## WORK TASK
Which lines of the entries contain the string "more"? Please find them and copy them.
+++ EXTRACTED RECORDS
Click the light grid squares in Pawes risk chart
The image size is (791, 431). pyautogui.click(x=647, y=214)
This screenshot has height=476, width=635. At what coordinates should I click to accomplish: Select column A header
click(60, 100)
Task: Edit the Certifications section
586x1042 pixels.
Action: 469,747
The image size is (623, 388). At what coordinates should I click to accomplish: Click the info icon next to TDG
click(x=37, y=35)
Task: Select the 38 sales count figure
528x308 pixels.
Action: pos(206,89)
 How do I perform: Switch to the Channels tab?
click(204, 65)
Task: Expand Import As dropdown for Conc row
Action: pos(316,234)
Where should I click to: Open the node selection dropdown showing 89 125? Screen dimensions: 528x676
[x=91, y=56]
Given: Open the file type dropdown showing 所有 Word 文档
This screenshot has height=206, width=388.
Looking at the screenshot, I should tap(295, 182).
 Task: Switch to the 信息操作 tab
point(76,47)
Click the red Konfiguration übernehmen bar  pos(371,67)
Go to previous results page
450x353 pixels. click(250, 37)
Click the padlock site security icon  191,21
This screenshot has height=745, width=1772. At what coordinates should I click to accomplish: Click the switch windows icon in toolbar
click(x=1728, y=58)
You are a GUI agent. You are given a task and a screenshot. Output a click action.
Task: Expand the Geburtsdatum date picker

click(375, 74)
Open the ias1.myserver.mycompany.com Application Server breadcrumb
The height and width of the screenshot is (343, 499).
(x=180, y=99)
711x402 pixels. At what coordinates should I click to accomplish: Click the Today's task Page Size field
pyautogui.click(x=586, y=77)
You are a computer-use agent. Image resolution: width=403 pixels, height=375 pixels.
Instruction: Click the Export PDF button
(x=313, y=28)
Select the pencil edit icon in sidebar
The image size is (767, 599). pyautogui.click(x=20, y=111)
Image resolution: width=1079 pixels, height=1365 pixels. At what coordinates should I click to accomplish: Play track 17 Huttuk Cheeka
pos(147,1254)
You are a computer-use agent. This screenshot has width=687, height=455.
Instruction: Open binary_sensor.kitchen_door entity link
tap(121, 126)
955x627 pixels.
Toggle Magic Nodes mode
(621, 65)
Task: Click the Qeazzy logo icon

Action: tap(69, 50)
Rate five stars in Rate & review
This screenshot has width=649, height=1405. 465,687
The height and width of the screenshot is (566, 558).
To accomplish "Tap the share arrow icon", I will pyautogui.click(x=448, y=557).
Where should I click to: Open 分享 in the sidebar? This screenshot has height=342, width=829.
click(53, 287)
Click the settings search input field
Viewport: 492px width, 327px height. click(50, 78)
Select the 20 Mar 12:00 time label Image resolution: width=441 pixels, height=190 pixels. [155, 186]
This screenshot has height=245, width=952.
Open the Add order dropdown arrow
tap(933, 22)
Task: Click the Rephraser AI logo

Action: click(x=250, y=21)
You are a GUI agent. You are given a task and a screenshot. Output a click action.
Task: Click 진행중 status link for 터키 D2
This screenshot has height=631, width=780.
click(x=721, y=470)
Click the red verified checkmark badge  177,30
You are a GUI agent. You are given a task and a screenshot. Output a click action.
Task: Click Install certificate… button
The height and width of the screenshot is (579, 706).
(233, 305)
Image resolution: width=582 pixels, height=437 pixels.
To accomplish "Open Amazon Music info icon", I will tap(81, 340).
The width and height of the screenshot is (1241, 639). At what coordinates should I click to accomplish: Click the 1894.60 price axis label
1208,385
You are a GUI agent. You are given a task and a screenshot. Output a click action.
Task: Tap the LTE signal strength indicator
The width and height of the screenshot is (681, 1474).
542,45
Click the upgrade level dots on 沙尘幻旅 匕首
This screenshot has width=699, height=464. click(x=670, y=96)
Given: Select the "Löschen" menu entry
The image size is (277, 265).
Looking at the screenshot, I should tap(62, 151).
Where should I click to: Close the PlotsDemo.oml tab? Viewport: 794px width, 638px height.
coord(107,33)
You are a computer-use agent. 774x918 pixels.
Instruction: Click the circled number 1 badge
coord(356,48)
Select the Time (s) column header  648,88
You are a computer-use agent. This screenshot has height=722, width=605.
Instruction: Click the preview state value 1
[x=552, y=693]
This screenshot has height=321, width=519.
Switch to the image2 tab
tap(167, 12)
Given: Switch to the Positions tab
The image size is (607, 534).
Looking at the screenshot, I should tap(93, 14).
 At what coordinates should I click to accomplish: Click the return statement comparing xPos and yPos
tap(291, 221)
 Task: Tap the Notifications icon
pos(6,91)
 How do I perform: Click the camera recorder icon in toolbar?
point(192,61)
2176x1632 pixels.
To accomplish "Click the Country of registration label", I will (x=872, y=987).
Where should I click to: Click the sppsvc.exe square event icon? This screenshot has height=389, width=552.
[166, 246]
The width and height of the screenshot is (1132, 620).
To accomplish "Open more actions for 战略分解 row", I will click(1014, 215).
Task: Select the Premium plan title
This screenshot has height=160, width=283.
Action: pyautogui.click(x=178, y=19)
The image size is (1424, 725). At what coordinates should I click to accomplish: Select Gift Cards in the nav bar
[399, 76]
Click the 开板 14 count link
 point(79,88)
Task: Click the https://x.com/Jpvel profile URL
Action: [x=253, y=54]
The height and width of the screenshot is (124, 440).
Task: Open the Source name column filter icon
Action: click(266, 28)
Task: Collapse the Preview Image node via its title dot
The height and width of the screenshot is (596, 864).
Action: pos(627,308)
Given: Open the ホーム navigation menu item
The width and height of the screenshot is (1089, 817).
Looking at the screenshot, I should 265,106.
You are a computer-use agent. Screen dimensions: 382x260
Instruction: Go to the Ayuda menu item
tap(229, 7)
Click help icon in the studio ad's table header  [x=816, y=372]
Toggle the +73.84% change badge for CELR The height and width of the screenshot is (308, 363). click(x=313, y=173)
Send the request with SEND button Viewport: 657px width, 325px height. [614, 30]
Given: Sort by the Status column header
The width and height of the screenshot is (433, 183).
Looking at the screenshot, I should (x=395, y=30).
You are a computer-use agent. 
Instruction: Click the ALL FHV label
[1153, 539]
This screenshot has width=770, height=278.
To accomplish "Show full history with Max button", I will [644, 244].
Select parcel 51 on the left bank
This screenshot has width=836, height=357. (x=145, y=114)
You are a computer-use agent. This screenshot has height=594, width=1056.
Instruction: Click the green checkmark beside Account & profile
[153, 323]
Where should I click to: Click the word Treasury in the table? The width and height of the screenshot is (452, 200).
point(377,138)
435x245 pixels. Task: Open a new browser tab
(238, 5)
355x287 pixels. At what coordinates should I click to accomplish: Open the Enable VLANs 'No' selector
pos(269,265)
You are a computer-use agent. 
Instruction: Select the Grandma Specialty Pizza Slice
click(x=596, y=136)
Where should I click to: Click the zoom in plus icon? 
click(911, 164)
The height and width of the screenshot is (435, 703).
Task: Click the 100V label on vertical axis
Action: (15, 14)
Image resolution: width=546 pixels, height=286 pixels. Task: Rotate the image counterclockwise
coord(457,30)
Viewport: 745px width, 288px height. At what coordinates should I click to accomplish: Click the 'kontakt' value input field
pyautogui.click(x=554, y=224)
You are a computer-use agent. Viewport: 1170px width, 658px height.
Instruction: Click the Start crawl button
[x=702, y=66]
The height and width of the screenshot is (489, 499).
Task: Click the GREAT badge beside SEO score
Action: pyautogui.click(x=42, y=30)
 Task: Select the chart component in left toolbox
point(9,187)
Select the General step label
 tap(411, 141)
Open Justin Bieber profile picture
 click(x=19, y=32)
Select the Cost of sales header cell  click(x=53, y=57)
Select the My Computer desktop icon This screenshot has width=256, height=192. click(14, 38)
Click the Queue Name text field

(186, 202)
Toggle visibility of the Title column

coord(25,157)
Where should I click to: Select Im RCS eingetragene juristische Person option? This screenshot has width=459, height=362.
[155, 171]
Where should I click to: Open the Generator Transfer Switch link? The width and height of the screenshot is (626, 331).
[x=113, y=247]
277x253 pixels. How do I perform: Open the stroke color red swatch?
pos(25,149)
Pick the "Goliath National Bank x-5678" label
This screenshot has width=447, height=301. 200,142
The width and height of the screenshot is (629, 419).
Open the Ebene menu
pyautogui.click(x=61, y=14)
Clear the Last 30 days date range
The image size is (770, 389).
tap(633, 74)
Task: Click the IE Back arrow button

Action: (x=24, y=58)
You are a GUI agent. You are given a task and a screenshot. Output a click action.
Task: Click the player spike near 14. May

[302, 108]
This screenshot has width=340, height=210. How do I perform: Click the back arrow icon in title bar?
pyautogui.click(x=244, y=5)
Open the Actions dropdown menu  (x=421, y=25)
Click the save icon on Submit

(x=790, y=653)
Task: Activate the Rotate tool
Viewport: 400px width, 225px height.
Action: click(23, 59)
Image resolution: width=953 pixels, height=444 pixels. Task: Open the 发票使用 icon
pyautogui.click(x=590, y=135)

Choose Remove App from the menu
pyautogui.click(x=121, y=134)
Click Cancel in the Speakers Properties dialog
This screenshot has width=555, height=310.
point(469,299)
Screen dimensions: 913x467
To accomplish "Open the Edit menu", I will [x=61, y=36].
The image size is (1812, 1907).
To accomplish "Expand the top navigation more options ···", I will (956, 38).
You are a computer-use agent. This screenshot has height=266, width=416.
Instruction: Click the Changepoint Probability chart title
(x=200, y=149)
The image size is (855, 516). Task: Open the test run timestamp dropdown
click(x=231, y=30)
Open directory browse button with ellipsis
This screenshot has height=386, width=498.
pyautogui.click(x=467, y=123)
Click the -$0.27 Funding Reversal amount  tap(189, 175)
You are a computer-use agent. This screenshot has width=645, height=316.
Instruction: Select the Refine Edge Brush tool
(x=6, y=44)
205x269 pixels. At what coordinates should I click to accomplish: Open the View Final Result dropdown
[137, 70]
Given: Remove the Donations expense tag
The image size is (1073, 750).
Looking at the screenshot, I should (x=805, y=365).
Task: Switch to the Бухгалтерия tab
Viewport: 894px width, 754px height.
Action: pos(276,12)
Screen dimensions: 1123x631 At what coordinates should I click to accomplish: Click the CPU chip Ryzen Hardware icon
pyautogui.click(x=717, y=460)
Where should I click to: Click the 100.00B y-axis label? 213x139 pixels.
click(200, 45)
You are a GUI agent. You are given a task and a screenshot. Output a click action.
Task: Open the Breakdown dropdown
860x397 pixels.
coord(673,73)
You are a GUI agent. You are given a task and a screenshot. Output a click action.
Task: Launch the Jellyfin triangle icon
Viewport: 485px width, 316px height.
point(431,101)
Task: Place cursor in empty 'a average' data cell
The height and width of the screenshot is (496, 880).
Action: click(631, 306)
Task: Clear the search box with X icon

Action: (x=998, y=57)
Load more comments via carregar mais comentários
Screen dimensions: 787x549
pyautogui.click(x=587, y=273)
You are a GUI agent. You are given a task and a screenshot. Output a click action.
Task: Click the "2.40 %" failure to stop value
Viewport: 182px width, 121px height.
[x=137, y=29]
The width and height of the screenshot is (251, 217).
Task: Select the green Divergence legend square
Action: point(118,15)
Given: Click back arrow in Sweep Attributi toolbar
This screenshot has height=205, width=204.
++++++
## EXERCISE RESPONSE
To accomplish "Open more actions for 战略分解 row", I will click(1014, 215).
To accomplish "Expand the top navigation more options ···", I will (956, 38).
Load more comments via carregar mais comentários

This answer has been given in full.